- Arbeitsanweisung: Führe das Interview mit Till Boeder, dem Geschäftsführer von econ solutions, im Anschluss an die zuletzt gestellte Frage fort.

- Text:
---+---

„Es gibt keinen Turnaround, aber econ wird sich wandeln.“
Interview mit Till Boeder, Geschäftsführer econ solutions
„Es gibt keinen Turnaround, aber econ wird sich wandeln.“
Zum 1. Oktober 2022 hat Till Boeder die Geschäftsführung bei econ solutions übernommen. Was ihn an dieser Position besonders reizt, wie er seinen Führungsstil beschreibt und welche Ziele er sich für econ gesetzt hat, verrät er im Interview.
Herr Boeder, möchten Sie sich zu Beginn kurz vorstellen?
Sehr gerne. Ich bin 33 Jahre alt und lebe mit meiner Familie in Mannheim. Nach meinem Maschinenbau- und Wirtschaftsingenieurwesen-Studium habe ich 2013 meinen ersten Vollzeit-Job bei BFE Institut für Energie und Umwelt übernommen. Vorher hatte ich während meines Dualen Studiums und studienbegleitend als „Teilzeit-Ingenieur“ aber auch schon Berufserfahrung gesammelt. Eingestiegen bin ich bei BFE als Energiemanager, ein gutes Jahr später durfte ich die Leitung einer Gruppe übernehmen, die den Bereich der erneuerbaren Energien bei BFE vorangetrieben hat. 2016 habe ich dann die Chance bekommen, die Leitung der Abteilung Filialkunden zu übernehmen. Dazu gehörten anfangs eine Baumarkt- und eine Möbelhandelskette, aber schnell haben wir weitere Kunden gewonnen, sodass sich die Abteilung rasch vergrößert hat.
Sehr prägend war ab 2019 ein Projekt des BFE- und econ-Mutterunternehmens MVV Enamic, bei dem ich als Leiter der Einheit Kundenlösungen mitgearbeitet habe. Dabei ging es darum, die Zusammenarbeit der Partner innerhalb der Enamic neu auszuloten. Man hat sehr tiefe Einblicke in das Lösungshaus bekommen, das die verschiedenen Partner innerhalb von MVV Enamic bilden. Eine wichtige Erfahrung war dabei, dass jeder Partner seine Kompetenzen in das Lösungshaus einbringt, was letztlich den Mehrwert ausmacht. Für mich war es zudem der Schritt von den gedanklichen Grenzen bei BFE hin zu einem stark erweiterten Horizont über das gesamte Enamic Lösungshaus. Seit September 2021 habe ich mich als Abteilungsleiter Kunden- und Datenanalyse und Prokurist wieder stärker auf BFE konzentriert. Und seit 1. Oktober darf ich nun econ solutions führen.
Sie waren neun Jahre bei BFE – offensichtlich ein perfect match.
Ja, das stimmt. BFE ist so flexibel, dass man sich dort entwickeln und ausprobieren kann. Obwohl BFE zu einem Konzern gehört – wie econ ja auch – ist das Unternehmen noch klein genug, dass man sich als Persönlichkeit weiterentwickeln kann. Das hat mit allen Höhen und Tiefen – die ja immer dazugehören – sehr viel Spaß gemacht. Unter den Kolleginnen und Kollegen gab es einen sehr starken Zusammenhalt. Es waren sehr lehrreiche und tolle Jahre, in denen ich viel Vertrauen geschenkt bekommen habe.
Warum nun der Wechsel zu econ?

---+---

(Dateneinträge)
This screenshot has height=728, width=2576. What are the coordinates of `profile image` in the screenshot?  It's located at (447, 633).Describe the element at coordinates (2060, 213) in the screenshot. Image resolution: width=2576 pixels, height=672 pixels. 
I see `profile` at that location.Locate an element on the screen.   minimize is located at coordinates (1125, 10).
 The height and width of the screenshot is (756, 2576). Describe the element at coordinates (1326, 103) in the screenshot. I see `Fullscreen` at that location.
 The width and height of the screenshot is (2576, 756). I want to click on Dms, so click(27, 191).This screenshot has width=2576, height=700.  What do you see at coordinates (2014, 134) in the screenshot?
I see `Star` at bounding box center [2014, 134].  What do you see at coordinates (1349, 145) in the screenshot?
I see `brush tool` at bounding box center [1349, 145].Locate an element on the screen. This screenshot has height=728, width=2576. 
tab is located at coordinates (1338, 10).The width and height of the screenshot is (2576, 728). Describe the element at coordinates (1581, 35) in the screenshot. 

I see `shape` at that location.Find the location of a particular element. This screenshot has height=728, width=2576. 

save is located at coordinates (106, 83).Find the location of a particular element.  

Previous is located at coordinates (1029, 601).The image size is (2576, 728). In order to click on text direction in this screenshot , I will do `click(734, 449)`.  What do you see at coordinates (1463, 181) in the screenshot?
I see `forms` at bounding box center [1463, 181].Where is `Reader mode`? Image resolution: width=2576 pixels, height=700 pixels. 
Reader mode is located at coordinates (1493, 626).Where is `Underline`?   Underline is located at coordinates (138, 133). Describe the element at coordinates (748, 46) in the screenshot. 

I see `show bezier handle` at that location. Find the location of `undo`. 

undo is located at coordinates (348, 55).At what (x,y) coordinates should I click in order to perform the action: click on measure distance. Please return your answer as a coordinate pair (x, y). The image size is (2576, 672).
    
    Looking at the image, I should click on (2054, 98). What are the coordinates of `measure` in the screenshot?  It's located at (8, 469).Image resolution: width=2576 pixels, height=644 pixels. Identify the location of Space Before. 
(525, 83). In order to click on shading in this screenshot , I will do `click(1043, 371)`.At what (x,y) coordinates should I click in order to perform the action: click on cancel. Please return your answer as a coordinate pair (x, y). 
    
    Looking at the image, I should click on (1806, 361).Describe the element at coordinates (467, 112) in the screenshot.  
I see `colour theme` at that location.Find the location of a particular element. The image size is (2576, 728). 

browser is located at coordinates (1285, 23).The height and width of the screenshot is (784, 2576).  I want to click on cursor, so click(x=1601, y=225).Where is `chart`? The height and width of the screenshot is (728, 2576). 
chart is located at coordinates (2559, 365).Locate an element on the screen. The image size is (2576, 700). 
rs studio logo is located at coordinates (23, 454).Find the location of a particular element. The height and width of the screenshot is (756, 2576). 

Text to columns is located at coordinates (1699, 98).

---+---

- Antwort:
econ und BFE arbeiten sehr eng zusammen, weil die Themen, die die Kunden haben, sehr ähnlich sind und sich die Kompetenzen und Leistungen super ergänzen, um diese Themen gemeinsam zu bearbeiten. Gerade auch in dieser Zusammenarbeit hat man gemerkt, dass es noch ganz viel Potenzial für econ gibt, und das wollen wir natürlich heben – nicht nur in der Zusammenarbeit, sondern auch für econ alleine. econ hat also noch sehr viele Möglichkeiten, sich weiterzuentwickeln und der Markt ruft auch danach. Das hat bei der Überlegung, die Geschäftsführung zu übernehmen, eine große Rolle gespielt.
In welchen Bereichen sehen Sie dieses Potenzial für econ?
econ hat eine sehr wichtige Rolle, nicht nur im Lösungshaus. Mit seiner Energiemanagement-Software ist econ einer der Vorreiter und mit führend am Markt. Bisher sind wir stark gewachsen, was sehr positiv ist. Inzwischen sind die Entwicklungen am Markt jedoch unglaublich dynamisch geworden. Gesetze oder regulatorische Vorgaben sind oft sehr schnelllebig und die Kunden – sowohl bei BFE als auch bei econ – müssen damit umgehen. Es besteht also einerseits die Herausforderung, mit diesen schnellen Entwicklungen Schritt zu halten. Andererseits sind die Nachfragen und Herausforderungen unserer Kunden sehr individuell geworden und gehen über das, was econ aktuell anbietet, hinaus. econ ist sehr stark auf Energieeffizienz fokussiert. Und auch wenn sich Energieeffizienz wie ein roter Faden durch die neuen Vorgaben und Regulatorien zieht, kann es passieren, dass Themen wie Nachhaltigkeit oder Dekarbonisierung sie „schlucken“.
Was meinen Sie damit?
Bei Unternehmen, die sich vornehmen, nachhaltiger zu werden, kann Energieeffizienz schnell mal hinten runterfallen. Es besteht die Gefahr, dass ein Unternehmen sich „grün wäscht“ ohne wirklich Energie zu sparen. Das ist econ nicht und das ist auch die MVV nicht. Wir sind die Umsetzungseinheiten und kümmern uns darum, dass ein Unternehmen tatsächlich klimaneutral wird. Das ist ein bedeutender Unterschied.
Haben Sie für econ schon konkrete Ideen und Ansätze?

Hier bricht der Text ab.